L’union bancaire, que les Vingt-Sept ont appelée de leurs vœux, afin d’éviter une nouvelle crise de la dette souveraine, risque fort de subir un nouveau retard, et ce, à cause des hésitations de Berlin. Citant des sources de la Commission européenne, Expansión écrit que “l’Allemagne a rouvert à nouveau l’accord conclu entre le Conseil, la Commission et le Parlement européen, en mars dernier, pour la création du superviseur financier unique”. Le sujet devait être abordé lors de la réunion de l’Eurogroupe et de l’Ecofin de Dublin, ces 12 et 13 avril. Selon le quotidien économique,

Berlin serait inquiète parce que le texte final ne sépare pas clairement les fonctions de la politique monétaire et la supervision financière au sein de la Banque centrale européenne.

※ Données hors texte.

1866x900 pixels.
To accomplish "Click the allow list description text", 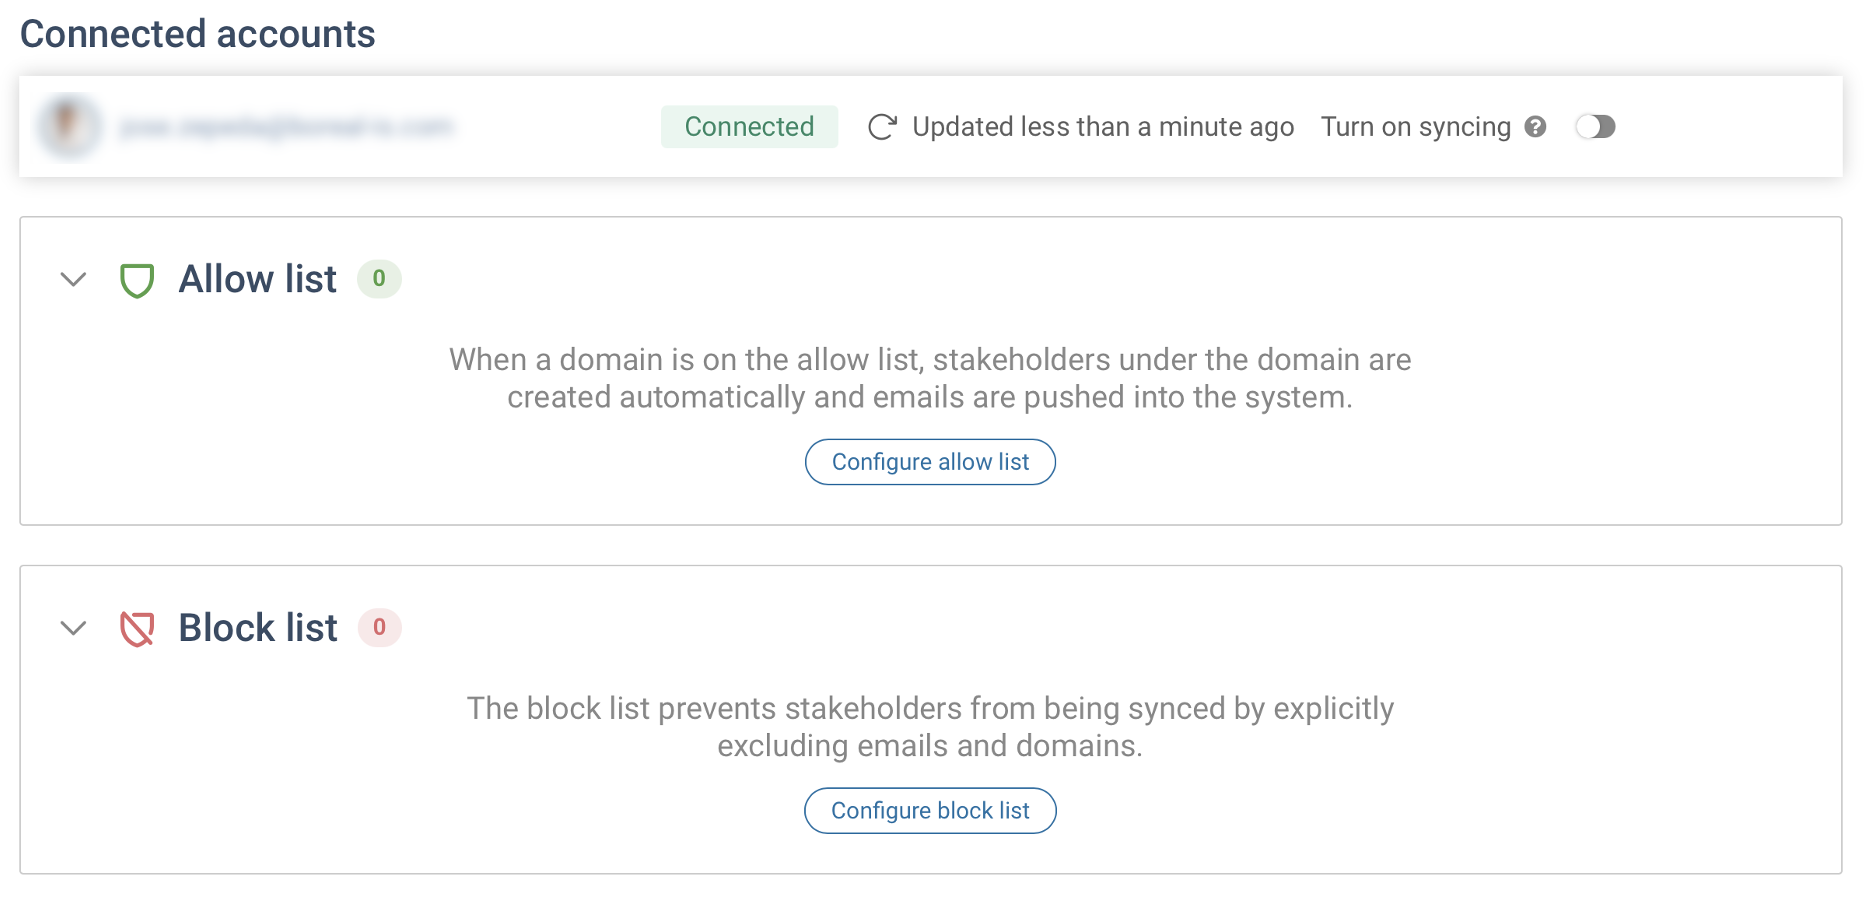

Il faudra à présent attendre au minimum jusqu’en mai pour que le Parlement européen approuve la nouvelle réglementation, ce qui, continue le quotidien, retarde à son tour la recapitalisation directe des banques par le Mécanisme européen de stabilisation (MES), une opération cruciale notamment pour Madrid. Expansión note que

des sources parlementaires font part de leur préoccupation, parce que cette affaire pourrait inciter d’autres pays à renégocier à leur tour les points qu’ils jugent controversés.